I tell the story that follows a lot, but in many ways, it planted a political pebble in my shoe that has irritated me ever since, so, I’ll share it again, in this somewhat different context…
In 2013, I got a job working on oil rigs in a boomtown in North Dakota where I met many men who’d lost their homes in the 2008 housing crash. These were guys from all over the country, but mostly from the middle, who had run construction companies, worked as landscapers or contractors or roofers, or even sold real estate. They’d gotten jobs in the oil industry as a final, desperate measure and many of them sent money home to their families while sleeping in cars or renting rooms in flop houses. This is the backdrop to my memoir, The Good Hand.
I had come to the oil field from Brooklyn, New York, and found myself, much to my chagrin, often defending then President Obama. You don’t find many liberals working the rigs, and I took a lot of heat for my politics. This all culminated in a night at a Montana hotel bar where I nearly came to blows with my boss, a usually laid-back truck pusher. He was a staunch Republican who felt the country was going off track. We were drunk, and it was stupid. Nobody actually took a swing, but we came close.
Over the years, as I’ve looked back at this moment, I’ve felt pride in the fact that I stood by my convictions, however, as I’ve educated myself, I have come to the conclusion that in many ways I was wrong. As an urbanite, Obama’s policies had protected my economic interests. I was blind to the fact that they had been bad for my rural friends.

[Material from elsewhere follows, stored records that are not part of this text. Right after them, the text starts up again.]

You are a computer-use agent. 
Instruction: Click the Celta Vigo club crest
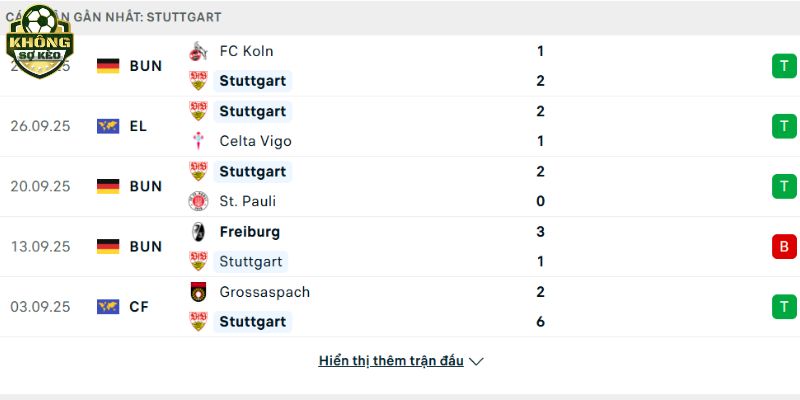pos(198,141)
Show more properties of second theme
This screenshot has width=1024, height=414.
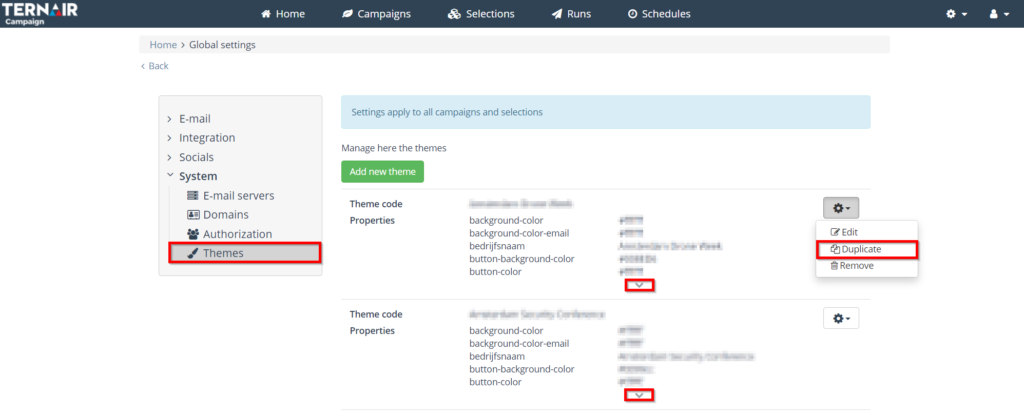click(638, 395)
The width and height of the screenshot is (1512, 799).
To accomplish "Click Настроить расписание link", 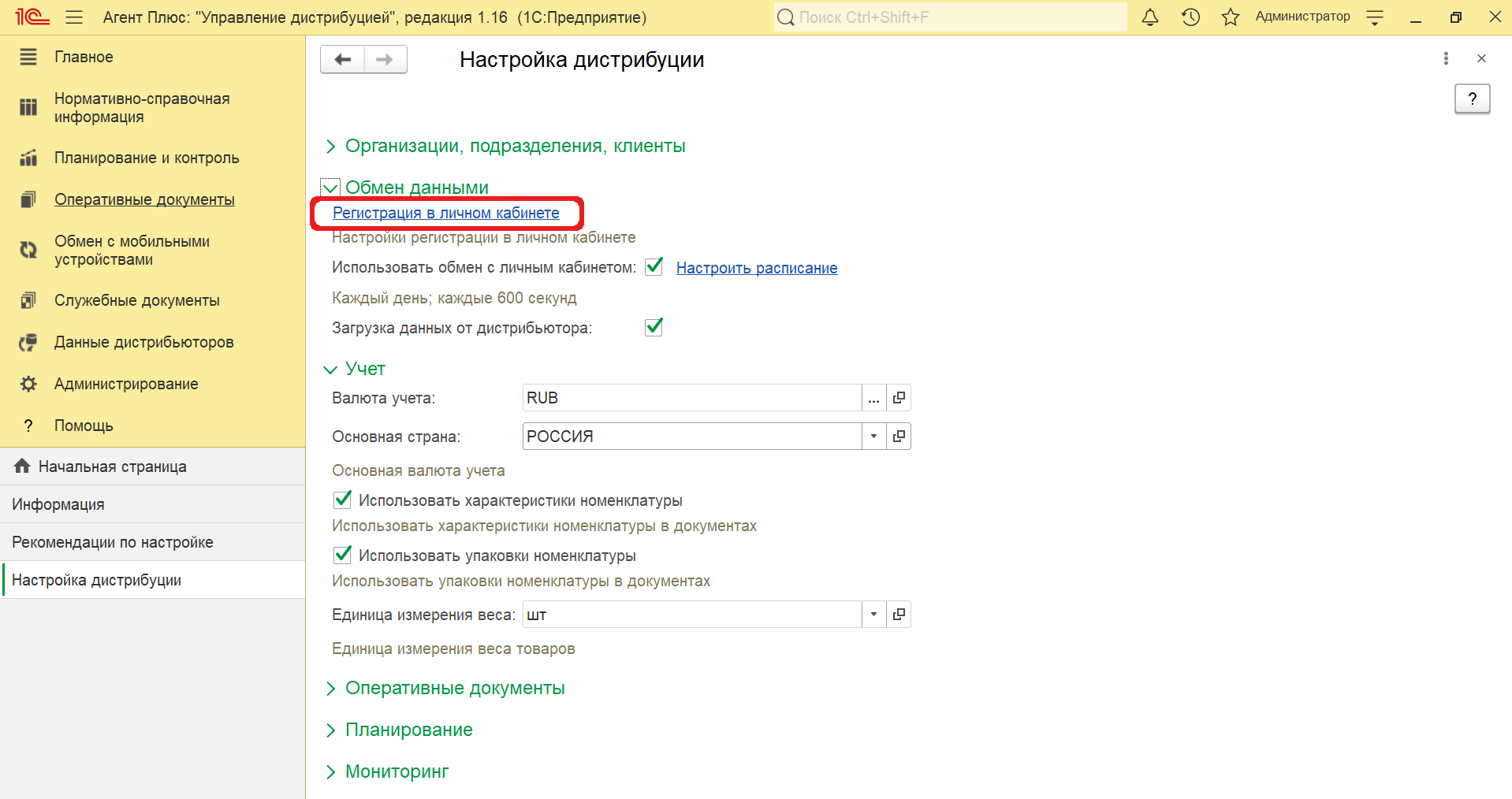I will 756,268.
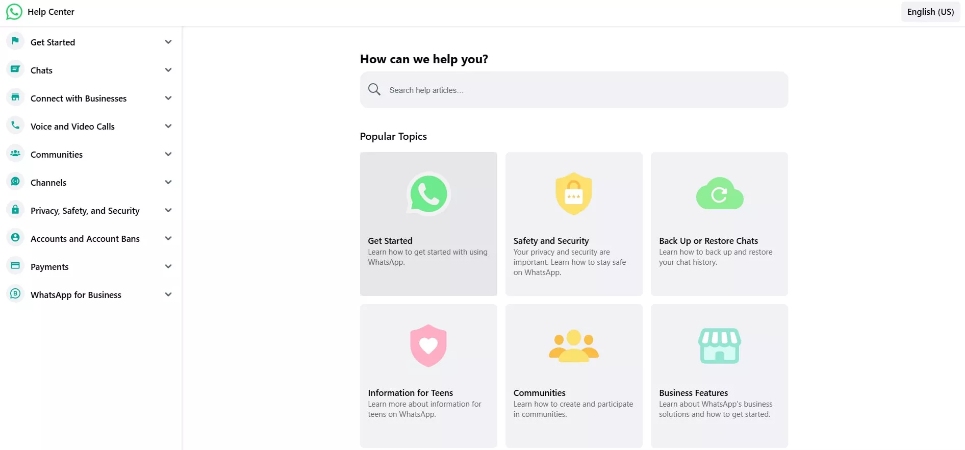This screenshot has height=450, width=965.
Task: Expand the Accounts and Account Bans chevron
Action: tap(168, 239)
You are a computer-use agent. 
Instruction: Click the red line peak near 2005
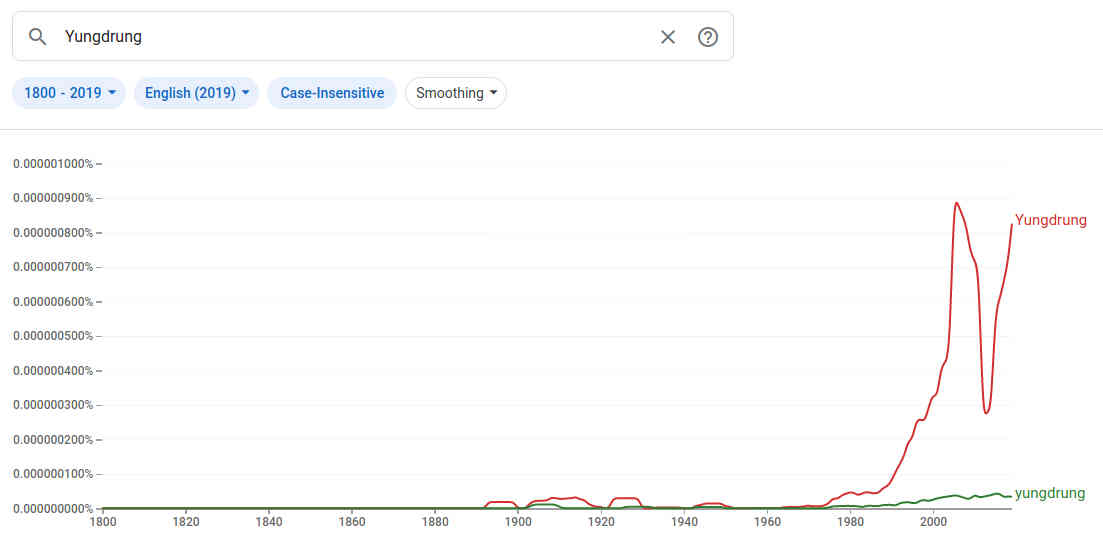click(956, 203)
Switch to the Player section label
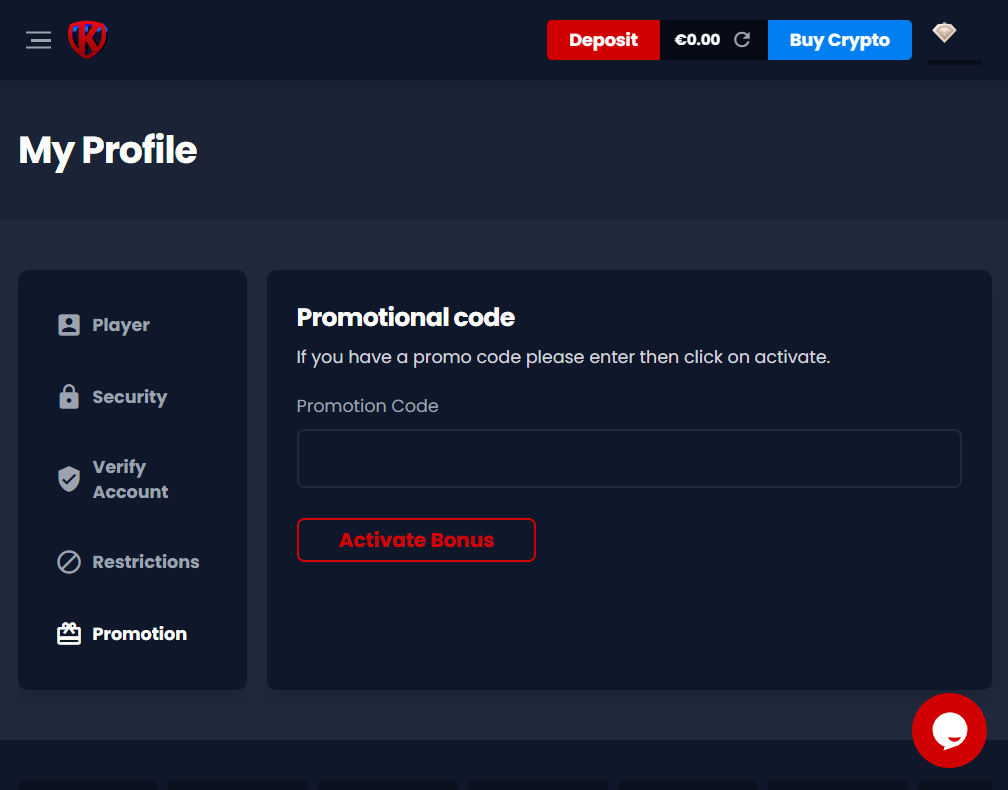Screen dimensions: 1008x790 click(121, 325)
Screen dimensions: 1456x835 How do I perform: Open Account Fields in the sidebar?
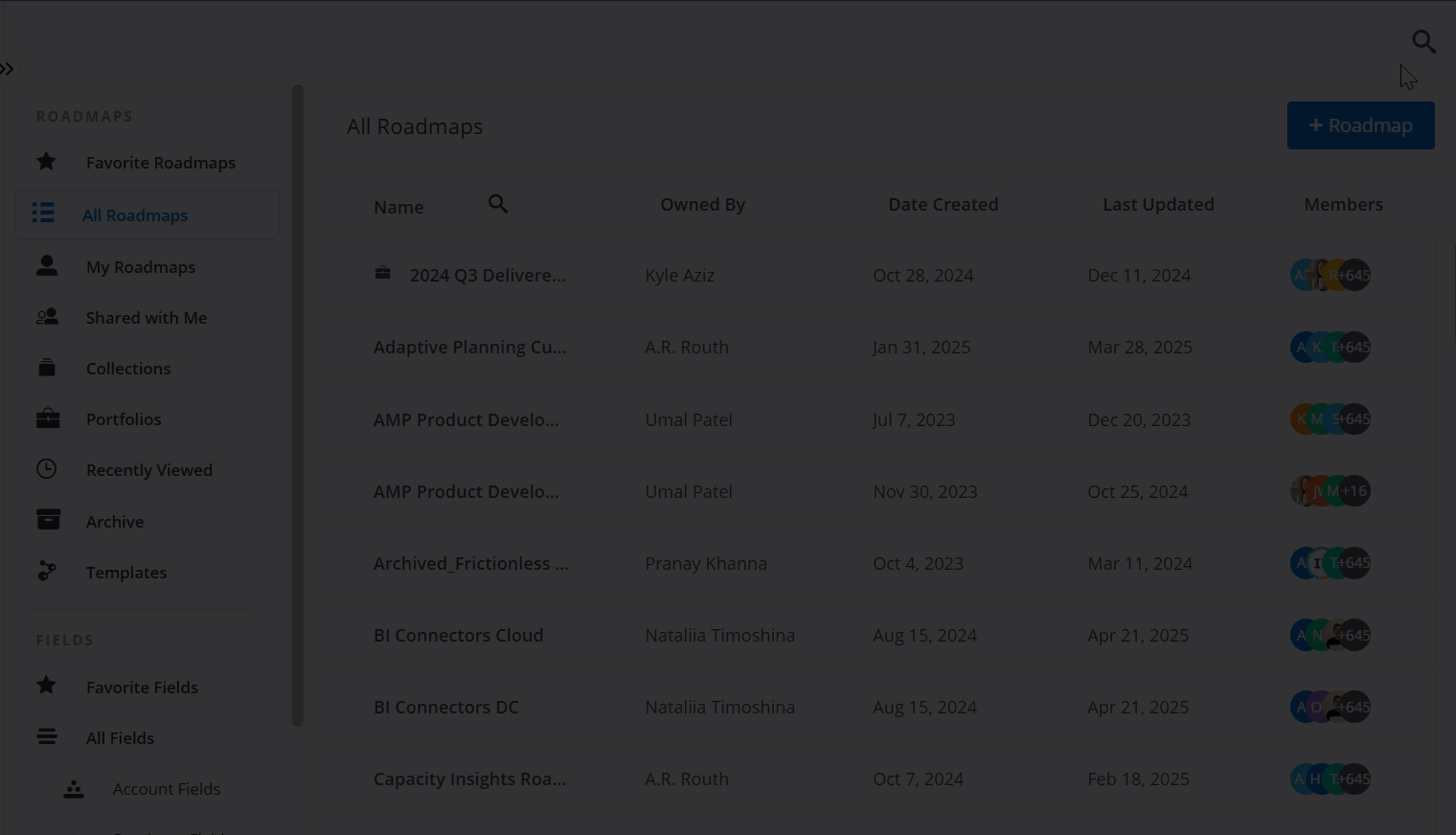coord(166,788)
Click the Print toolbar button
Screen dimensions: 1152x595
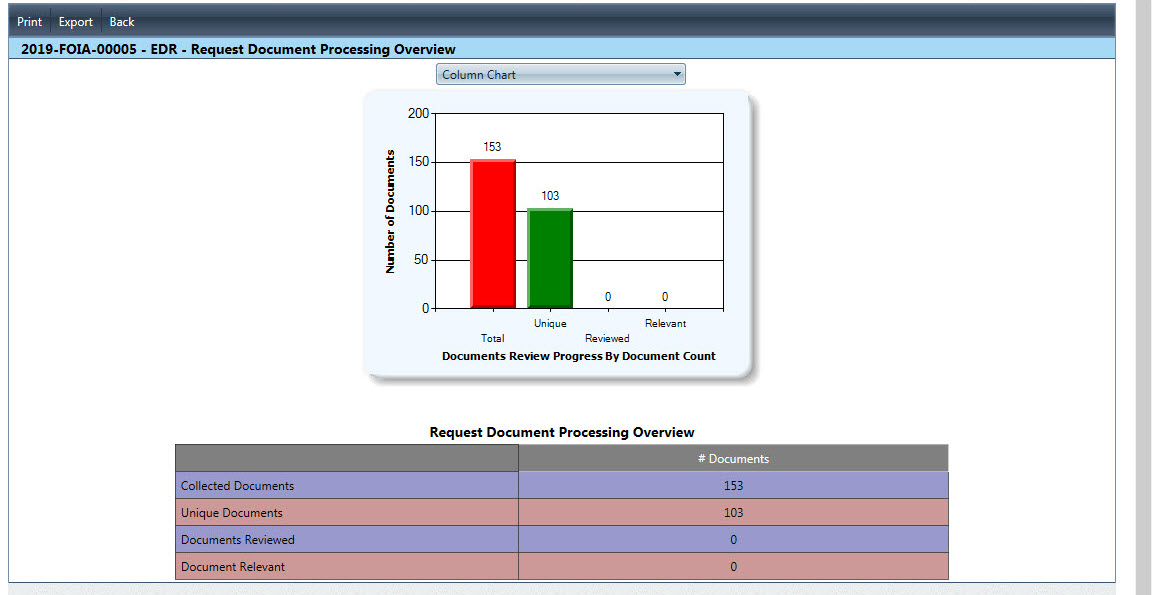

For over a generation, Democratic policies have favored American cities and left country people out to dry. Despite this, the classist liberal canard that rural people “vote against their own economic interests” persists. As an electoral strategy, this translates to: “Let’s tell people in the country they are stupid, and I bet they’ll vote for us.” It doesn’t work.
As the post-mortem of the recent election grinds on and on, we continue to hear that Democrats have a “messaging problem.” This is foolish. The Democrats have a substance problem. If you don’t stand for anything (hi, Kamala) then you are going to have a hard time explaining what you stand for. Whatever message the Democrats land on in the following months and years it needs to be backed up by substance. Until Democrats can articulate a vision to help working class Americans, they will continue to lose them. If you don’t believe me, ask AOC.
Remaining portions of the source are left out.